Authentication: Time and Monetary contributions

From: Stefan Adams <stefan@dont-contact.us>
Date: Sat, 31 Mar 2007 12:27:51 -0500

Hello squid developers!

I have been devoting a lot of time to authentication within the proxy.
 However, every solution I provide to my customers is unacceptable.
They simply get prompted too often or something doesn't work at all.

Using NTLM, certain sites, e.g. links to videos on cnn.com, don't work
at all. These videos are loaded by Real Player which apparently has
an issue working passing NTLM credentials. As such, when using NTLM
authentication, these videos are inaccessible. This is unacceptable
to customers.

Using Basic (PAM module), certain situations cause credential
querying. This is extremely evident while using the help function of
Microsoft Office products. The online help is web-based.

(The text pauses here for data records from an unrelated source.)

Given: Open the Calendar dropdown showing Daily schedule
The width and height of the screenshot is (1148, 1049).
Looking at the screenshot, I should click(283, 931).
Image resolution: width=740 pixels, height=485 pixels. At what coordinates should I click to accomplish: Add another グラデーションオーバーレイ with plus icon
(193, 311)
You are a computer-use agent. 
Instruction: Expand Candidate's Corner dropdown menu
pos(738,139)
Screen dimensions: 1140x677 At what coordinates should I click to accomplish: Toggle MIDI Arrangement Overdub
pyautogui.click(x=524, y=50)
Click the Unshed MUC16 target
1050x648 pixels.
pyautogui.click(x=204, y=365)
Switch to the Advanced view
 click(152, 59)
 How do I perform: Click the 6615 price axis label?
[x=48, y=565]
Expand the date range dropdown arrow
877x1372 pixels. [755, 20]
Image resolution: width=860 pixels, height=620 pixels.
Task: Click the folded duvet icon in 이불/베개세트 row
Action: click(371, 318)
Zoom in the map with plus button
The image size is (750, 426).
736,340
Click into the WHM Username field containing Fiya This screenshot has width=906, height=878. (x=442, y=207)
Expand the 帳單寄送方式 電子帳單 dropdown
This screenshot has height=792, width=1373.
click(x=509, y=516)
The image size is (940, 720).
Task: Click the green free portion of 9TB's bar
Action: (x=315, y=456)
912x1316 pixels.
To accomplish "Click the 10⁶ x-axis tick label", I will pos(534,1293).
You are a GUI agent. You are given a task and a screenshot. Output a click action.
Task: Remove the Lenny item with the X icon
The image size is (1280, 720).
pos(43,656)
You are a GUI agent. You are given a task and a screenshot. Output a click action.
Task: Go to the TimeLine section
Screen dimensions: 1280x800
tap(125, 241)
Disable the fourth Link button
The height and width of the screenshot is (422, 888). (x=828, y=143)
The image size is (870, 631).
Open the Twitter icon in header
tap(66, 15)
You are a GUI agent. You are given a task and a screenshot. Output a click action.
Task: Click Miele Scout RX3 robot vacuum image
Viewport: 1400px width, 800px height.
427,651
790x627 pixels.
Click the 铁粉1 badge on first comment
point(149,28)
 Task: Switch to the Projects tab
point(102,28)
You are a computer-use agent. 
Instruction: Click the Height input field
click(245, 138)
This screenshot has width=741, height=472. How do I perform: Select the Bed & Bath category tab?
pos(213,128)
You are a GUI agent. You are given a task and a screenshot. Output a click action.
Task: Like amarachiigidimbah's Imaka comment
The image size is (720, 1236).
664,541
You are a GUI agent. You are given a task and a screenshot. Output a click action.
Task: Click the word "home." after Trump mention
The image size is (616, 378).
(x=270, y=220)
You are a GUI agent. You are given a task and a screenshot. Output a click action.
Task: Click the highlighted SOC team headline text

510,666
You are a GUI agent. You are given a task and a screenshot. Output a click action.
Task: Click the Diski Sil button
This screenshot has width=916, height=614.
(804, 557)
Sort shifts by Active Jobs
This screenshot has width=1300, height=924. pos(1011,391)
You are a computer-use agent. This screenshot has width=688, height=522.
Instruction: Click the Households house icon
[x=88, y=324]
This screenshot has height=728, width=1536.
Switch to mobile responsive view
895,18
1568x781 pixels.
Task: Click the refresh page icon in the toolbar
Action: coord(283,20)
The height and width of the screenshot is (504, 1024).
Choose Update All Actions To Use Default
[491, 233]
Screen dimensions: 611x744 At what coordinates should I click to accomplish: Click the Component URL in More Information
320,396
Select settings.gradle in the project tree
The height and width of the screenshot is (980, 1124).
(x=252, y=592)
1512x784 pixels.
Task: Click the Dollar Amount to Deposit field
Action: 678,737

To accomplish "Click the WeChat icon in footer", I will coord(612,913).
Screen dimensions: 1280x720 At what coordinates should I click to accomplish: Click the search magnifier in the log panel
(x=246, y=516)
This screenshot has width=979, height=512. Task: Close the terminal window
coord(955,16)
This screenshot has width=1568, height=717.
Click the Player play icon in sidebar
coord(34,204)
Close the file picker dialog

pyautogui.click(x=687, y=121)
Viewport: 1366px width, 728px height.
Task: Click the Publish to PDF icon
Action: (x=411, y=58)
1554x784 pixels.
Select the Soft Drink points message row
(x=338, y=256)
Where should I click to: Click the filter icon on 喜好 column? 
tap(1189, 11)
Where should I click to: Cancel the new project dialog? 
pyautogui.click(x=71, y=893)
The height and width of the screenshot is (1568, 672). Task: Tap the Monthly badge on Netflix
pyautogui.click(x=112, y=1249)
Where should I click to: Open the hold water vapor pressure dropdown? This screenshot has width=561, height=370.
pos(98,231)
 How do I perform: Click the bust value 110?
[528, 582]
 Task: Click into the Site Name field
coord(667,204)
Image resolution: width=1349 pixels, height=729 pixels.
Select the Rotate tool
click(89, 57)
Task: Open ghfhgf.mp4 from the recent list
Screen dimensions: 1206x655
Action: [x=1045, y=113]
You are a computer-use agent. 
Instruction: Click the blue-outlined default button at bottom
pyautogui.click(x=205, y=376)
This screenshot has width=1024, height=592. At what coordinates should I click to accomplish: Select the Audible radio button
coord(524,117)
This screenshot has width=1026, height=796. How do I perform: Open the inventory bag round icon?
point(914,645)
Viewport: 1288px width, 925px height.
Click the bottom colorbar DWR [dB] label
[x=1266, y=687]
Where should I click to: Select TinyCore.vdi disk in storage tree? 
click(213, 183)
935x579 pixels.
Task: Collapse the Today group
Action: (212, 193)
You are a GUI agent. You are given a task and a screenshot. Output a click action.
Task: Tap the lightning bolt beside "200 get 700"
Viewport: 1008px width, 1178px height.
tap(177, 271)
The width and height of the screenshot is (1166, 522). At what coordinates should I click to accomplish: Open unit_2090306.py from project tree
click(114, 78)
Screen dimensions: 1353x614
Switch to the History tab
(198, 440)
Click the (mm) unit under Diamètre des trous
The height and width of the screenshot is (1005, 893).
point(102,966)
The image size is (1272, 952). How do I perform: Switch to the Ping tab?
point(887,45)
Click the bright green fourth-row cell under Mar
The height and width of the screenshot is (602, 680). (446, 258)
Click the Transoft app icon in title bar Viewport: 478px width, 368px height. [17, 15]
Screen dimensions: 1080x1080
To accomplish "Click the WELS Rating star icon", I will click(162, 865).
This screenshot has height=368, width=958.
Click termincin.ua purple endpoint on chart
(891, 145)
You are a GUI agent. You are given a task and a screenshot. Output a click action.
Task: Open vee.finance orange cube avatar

Each link
loads a new browser window and Office does not remember the
credentials from link to link. As a result, everytime a customer
clicks a link, they are asked once again for credentials. This is
unacceptable to customers.

I think entry 2.3 in the FAQ most clearly sums up the problem:

http://netmirror.org/mirror/squid-www/Doc/FAQ/FAQ-23.html

"Note: This has nothing to do with how often the user needs to
re-authenticate himself. It is the browser who maintains the session,
and re-authentication is a business between the user and his browser,
not the browser and Squid. The browser authenticates on behalf of the
user on every request sent to Squid. What this parameter controls is
only how often Squid will ask the defined helper if the password is
still valid."

That said, there simply MUST be a better way. I have heard of other
schools that provide authentication to the proxy that apparently do
not complain about such "inconveniences". These users use commerical,
proprietary products. I have no idea how they work.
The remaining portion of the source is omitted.